>>>
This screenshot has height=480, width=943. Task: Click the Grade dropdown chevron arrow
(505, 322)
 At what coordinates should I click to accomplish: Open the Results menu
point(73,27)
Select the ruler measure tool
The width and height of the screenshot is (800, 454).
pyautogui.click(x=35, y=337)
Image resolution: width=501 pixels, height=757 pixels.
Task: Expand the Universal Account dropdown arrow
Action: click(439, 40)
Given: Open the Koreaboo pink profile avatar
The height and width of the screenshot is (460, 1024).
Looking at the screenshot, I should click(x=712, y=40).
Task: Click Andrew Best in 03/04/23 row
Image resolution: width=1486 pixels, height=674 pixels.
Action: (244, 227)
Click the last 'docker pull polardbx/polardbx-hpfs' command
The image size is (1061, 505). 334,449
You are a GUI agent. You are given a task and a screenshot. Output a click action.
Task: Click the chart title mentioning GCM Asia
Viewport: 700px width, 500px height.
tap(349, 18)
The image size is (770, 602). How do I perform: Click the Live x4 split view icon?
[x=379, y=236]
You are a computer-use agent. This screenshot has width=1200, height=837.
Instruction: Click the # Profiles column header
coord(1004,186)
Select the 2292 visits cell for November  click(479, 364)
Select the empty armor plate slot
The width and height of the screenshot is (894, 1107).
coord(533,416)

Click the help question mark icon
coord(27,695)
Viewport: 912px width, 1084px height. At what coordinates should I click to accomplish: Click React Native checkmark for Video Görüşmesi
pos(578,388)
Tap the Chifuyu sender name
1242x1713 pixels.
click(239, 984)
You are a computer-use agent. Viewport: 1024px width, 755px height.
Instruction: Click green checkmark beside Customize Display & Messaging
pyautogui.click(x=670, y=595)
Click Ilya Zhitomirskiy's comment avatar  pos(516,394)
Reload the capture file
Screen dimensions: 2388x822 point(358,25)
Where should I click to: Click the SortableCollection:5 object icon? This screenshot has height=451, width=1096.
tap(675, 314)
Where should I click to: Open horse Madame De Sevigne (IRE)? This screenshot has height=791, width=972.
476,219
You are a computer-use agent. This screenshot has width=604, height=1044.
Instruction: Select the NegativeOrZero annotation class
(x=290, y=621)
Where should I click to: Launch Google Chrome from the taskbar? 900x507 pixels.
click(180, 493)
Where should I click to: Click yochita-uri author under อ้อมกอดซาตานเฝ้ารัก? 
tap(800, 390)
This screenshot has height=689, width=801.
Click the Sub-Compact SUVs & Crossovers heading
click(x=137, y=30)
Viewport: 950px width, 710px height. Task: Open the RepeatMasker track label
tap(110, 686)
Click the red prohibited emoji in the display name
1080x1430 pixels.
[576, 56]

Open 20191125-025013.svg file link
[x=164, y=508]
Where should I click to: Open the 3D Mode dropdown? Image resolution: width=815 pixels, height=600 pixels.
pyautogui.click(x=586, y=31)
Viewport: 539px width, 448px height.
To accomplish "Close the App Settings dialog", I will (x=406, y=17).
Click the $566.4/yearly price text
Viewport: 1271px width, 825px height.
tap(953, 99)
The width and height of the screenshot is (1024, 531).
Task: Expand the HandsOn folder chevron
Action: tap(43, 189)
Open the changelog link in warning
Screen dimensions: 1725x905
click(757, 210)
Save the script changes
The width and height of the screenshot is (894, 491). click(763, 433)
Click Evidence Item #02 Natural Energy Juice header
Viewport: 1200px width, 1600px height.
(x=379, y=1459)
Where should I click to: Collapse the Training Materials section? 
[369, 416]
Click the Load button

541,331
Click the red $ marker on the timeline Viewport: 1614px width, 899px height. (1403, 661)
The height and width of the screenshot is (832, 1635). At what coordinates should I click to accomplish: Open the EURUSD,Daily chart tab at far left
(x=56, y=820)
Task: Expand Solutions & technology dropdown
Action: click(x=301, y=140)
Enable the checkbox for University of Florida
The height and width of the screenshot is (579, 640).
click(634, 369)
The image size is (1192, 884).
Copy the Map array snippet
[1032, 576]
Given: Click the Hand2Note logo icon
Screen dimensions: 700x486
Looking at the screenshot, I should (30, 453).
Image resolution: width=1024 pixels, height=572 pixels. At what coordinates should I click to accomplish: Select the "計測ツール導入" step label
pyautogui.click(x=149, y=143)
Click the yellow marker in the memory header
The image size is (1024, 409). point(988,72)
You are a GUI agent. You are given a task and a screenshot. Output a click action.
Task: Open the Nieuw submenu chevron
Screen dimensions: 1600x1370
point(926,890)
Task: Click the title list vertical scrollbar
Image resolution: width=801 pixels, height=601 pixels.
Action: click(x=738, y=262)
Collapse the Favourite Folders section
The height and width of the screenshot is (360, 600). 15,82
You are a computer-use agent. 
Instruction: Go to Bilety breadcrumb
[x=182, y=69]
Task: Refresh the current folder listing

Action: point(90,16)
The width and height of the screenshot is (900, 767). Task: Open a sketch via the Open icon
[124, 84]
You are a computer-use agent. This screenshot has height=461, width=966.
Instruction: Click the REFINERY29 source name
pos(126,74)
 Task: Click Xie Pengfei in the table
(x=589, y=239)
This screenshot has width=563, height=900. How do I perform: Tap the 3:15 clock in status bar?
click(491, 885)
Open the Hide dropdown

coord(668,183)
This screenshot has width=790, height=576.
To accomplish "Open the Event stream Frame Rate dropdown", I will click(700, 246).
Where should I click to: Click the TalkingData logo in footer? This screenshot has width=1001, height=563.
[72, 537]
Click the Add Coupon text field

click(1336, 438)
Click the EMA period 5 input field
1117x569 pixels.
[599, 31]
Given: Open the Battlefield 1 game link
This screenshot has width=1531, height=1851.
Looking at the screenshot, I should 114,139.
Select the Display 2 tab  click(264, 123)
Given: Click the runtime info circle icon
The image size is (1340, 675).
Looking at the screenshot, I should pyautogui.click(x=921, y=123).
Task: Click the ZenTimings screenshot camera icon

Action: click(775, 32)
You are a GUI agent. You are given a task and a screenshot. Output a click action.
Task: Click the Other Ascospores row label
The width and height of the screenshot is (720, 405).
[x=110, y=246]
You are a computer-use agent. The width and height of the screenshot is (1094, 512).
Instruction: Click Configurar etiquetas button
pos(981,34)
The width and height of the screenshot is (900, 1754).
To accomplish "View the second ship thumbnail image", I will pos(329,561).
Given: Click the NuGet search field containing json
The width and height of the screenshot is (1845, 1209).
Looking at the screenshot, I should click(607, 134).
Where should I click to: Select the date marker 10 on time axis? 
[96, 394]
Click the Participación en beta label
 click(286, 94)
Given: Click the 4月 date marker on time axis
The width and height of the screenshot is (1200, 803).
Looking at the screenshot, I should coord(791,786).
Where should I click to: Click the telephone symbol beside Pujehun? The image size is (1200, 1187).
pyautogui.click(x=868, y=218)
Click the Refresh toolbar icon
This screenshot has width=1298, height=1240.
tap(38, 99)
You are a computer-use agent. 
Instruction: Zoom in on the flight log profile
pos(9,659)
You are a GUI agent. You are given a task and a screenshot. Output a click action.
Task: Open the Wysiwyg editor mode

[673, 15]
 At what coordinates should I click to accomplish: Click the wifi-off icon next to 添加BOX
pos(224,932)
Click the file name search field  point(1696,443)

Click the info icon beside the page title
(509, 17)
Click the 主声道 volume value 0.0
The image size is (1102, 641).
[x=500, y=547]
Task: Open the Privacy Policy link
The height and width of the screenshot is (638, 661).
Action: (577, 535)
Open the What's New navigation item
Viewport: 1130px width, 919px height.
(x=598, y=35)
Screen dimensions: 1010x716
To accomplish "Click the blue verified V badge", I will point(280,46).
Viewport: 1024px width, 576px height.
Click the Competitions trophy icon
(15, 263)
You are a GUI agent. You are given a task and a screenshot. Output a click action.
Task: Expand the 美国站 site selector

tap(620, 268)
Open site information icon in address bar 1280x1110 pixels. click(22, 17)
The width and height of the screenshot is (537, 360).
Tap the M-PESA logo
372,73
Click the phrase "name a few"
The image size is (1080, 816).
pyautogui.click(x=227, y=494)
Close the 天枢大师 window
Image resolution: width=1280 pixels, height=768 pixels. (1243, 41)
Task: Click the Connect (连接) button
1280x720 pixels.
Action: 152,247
<<<
■ **AIM OF THE EXERCISE**: Of all the entries above, output exactly the lines between the one holding "Given: Click the runtime info circle icon" and the one holding "You are a computer-use agent. The", inclusive.

■ **EXERCISE RESPONSE**:
Given: Click the runtime info circle icon
The image size is (1340, 675).
Looking at the screenshot, I should pyautogui.click(x=921, y=123).
Task: Click the ZenTimings screenshot camera icon

Action: click(775, 32)
You are a GUI agent. You are given a task and a screenshot. Output a click action.
Task: Click the Other Ascospores row label
The width and height of the screenshot is (720, 405).
[x=110, y=246]
You are a computer-use agent. The width and height of the screenshot is (1094, 512).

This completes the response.